▶ **Text passage**
Restaurant owners sue state, counties to recoup fees paid while shut down during pandemic

California Connection

SACRAMENTO, Calif. (KTXL) – Restaurant owners in Sacramento County are now part of a major class-action lawsuit against the county and state.

Attorney Brian Kabateck told FOX40 the owners want to be reimbursed for the fees they’ve paid while being shut down during the pandemic.

“We’re just saying it’s not fair to close us, and at the same time, keep our money,” Kabateck explained.

California’s 60,000 restaurants and 1.5 million employees have struggled during the ongoing pandemic, most scaping by with outdoor dining and curbside pickup while paying thousands of dollars in fees for liquor licenses and health permits.

Kabateck said the owners feel that compensation is in order.

“We filed a series of lawsuits yesterday against Sacramento, San Francisco, Orange and San Diego,” Kabateck said. “We’ve filed in December against the county of Los Angeles and we have lawsuits comings for Placer, Alameda, Santa Clara, Monterey, Riverside, San Bernadino.”

With the potential of more counties to follow, Kabateck said the lawsuit covers all restaurants and bars that have followed restrictions and paid their dues.

▶ **Exercises to complete**
(1) Which counties does the restaurant lawsuit article say have already been sued, not counting those where lawsuits are still coming?
(2) Can you write the next part of the restaurant lawsuit article, picking up after its last sentence?

▶ **Data for analysis**
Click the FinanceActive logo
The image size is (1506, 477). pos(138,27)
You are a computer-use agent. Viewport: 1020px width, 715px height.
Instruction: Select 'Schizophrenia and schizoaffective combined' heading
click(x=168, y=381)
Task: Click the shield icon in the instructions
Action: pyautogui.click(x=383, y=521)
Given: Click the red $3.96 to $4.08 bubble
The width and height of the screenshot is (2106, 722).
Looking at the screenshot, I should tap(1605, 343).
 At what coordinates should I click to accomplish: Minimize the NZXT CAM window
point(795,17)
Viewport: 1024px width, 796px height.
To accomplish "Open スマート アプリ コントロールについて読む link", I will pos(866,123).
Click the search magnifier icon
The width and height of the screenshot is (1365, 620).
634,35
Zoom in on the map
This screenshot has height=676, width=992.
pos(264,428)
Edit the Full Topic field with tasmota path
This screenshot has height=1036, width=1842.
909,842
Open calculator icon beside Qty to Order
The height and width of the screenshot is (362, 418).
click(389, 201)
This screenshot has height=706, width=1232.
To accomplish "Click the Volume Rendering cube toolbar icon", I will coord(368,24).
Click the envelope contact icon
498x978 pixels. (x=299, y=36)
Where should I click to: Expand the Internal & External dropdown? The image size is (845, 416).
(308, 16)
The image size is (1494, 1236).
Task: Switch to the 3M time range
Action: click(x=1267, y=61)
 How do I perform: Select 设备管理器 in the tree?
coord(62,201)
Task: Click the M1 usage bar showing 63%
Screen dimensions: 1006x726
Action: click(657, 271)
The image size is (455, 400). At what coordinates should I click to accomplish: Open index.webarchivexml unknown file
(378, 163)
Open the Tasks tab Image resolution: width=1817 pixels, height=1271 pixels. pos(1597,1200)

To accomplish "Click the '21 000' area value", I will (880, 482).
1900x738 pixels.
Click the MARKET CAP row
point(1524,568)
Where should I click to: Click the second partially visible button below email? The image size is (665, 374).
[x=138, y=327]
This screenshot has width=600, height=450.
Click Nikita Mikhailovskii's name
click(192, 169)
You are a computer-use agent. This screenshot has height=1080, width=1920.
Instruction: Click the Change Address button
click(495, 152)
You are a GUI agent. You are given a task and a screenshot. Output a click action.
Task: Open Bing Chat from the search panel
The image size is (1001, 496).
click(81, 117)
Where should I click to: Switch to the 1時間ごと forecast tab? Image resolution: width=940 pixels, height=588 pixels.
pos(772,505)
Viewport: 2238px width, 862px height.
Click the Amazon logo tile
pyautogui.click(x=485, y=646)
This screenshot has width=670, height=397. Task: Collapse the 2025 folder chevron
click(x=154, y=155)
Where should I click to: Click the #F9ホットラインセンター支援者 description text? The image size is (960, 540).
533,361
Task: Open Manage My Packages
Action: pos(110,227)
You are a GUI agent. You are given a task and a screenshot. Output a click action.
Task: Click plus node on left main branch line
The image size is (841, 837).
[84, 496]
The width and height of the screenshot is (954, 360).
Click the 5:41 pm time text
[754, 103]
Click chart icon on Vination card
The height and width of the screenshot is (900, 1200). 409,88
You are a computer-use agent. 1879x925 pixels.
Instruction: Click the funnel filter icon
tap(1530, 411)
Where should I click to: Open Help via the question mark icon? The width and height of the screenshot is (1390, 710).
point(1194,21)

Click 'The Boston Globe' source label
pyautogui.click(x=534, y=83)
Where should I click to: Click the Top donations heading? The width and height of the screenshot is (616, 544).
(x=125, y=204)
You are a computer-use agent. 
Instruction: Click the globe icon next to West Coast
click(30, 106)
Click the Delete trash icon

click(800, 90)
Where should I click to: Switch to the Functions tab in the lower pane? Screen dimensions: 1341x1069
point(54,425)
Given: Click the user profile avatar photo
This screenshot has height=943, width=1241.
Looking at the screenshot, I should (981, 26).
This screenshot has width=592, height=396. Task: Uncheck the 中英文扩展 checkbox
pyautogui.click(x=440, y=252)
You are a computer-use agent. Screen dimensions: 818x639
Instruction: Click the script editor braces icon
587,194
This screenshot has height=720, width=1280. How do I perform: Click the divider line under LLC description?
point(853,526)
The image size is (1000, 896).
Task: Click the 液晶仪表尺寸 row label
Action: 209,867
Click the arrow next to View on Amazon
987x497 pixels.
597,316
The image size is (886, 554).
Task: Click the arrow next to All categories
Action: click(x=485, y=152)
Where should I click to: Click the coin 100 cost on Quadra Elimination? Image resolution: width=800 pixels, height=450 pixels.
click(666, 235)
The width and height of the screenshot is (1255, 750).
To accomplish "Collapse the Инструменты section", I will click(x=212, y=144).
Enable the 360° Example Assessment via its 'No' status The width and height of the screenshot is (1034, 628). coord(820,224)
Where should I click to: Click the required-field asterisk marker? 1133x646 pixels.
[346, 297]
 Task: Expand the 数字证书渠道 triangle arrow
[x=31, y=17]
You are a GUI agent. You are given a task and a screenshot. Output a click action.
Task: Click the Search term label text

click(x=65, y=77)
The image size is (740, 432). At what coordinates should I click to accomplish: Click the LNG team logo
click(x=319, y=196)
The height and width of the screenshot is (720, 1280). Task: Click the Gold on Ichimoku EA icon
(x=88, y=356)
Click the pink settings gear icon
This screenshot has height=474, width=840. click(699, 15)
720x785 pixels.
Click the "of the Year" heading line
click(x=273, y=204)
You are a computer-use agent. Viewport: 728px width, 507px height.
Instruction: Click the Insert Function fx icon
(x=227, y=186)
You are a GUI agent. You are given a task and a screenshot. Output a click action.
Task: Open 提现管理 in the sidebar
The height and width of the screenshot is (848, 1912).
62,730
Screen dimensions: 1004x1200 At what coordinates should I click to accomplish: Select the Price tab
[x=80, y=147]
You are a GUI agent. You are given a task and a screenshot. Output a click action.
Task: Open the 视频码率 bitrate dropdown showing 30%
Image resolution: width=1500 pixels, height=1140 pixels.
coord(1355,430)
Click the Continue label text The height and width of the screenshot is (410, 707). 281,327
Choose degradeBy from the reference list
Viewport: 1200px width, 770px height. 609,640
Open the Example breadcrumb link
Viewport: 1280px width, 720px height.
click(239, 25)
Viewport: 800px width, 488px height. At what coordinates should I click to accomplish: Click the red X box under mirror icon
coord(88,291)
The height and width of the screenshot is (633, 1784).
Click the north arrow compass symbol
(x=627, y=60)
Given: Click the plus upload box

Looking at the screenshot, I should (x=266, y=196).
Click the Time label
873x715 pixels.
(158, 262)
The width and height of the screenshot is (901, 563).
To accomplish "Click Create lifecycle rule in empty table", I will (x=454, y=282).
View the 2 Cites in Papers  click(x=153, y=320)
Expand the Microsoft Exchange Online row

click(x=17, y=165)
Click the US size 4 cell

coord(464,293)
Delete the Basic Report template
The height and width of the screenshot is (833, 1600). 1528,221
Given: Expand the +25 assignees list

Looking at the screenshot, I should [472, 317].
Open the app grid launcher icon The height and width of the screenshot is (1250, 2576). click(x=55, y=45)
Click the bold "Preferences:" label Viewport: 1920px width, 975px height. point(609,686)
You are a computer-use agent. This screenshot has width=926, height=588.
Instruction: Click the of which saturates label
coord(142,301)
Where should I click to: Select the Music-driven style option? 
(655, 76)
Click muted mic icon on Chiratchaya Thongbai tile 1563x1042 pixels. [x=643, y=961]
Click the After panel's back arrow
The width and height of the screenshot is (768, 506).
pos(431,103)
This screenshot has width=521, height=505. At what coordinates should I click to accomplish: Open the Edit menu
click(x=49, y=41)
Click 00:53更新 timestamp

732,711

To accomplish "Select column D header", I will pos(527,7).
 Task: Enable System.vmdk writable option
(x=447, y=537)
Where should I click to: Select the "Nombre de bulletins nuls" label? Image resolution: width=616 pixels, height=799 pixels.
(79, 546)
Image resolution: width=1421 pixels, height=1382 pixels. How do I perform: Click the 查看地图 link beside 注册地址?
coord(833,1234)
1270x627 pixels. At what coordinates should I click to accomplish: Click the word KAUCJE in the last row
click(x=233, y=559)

▶ **Results in order**
(1) Sacramento, San Francisco, Orange, San Diego, Los Angeles

(2)
“The state of California issues tens of thousands of alcohol licenses every year and collects millions and millions of dollars, so our best estimate overall, this is at least $100 million in fees that have been collected and a fair share of that should go back to these businesses,” Kabateck explained.

The president of the California Restaurant Association, Jot Condie, told FOX40 that he agrees the lawsuit is not only fair, but necessary for hurting businesses.

“State, local governments have been sending bills, tax bills, fee bills to restaurants as if they were open and they expected to pay it,” Condie explained. “The average profit margin for a restaurant is 3-5%. These days, a nickel has the size and weight of a manhole cover.”

“I don’t think anyone has been hit as hard as the restaurant industry, and restaurants have failed and restaurants are struggling,” Kabateck said. “Restaurants have had to lay off people. Restaurants may never come back as a result of this.”

Even though the state has loosened its restrictions down to a purple tier, that only means restaurants can do outdoor dining and curbside pickup, not indoor dining.

Restaurant owners said that is still not enough for their businesses to profit from and will take years to get back to normal.